**What you need to do**.
Once you find the line containing "Robert Cialdini (68, 2151)" in the data below, copy it and each following line exactly, up to and including the line containing "Buchempfehlung (163, 2124)", and nothing else.

....

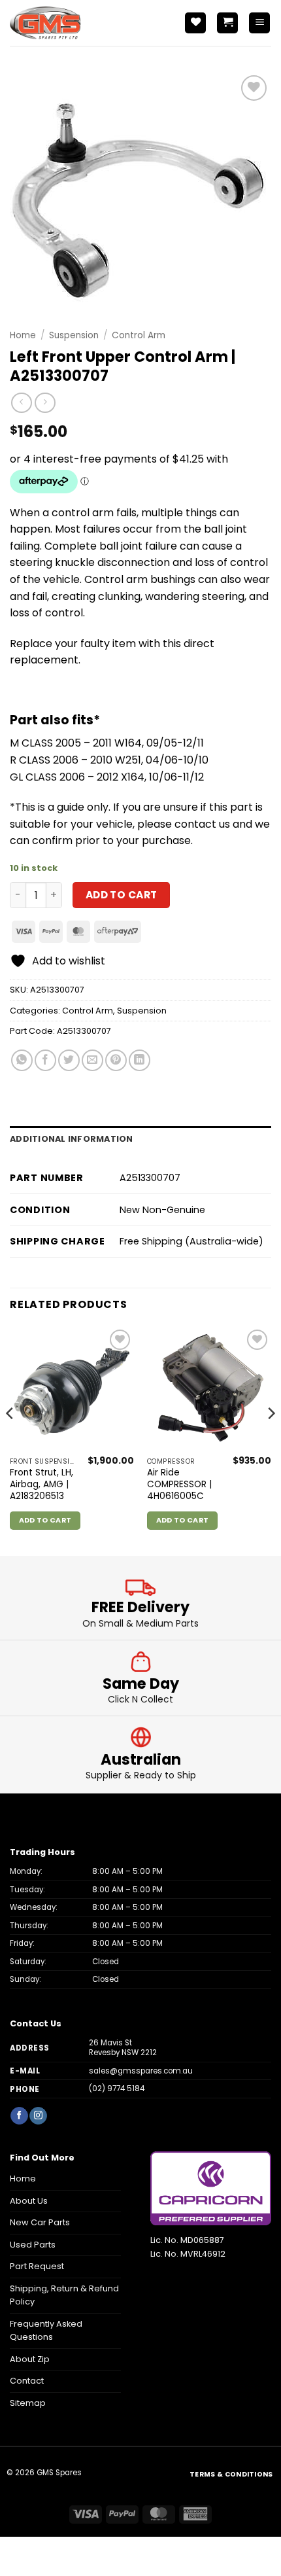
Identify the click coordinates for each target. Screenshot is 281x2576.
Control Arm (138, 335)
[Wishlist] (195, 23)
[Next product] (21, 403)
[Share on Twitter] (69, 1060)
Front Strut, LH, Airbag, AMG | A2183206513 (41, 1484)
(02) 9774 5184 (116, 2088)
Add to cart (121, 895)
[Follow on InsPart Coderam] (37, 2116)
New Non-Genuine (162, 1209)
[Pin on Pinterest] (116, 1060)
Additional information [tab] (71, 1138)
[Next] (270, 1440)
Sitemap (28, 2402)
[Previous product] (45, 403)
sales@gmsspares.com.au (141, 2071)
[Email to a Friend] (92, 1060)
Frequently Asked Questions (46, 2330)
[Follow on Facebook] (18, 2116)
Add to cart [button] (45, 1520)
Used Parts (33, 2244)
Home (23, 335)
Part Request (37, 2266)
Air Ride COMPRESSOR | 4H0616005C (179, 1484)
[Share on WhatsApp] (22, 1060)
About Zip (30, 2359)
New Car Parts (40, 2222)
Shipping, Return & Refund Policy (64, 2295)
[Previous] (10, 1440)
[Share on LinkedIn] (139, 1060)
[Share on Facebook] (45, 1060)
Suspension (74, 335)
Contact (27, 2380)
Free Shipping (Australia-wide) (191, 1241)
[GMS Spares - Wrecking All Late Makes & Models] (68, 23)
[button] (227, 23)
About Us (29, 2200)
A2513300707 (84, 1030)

....

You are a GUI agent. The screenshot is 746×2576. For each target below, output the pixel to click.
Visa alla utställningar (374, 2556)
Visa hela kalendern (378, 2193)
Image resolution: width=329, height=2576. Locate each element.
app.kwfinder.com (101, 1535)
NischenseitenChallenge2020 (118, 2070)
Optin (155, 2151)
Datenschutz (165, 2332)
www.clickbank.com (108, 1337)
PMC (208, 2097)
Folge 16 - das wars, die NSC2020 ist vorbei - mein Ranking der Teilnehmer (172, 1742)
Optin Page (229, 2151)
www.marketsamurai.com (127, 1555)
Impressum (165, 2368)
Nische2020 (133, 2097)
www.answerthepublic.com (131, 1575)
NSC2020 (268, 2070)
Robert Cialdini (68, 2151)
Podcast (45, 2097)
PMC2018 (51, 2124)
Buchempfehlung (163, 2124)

....

**Written solution**.
Robert Cialdini (68, 2151)
Podcast (45, 2097)
PMC2018 (51, 2124)
Buchempfehlung (163, 2124)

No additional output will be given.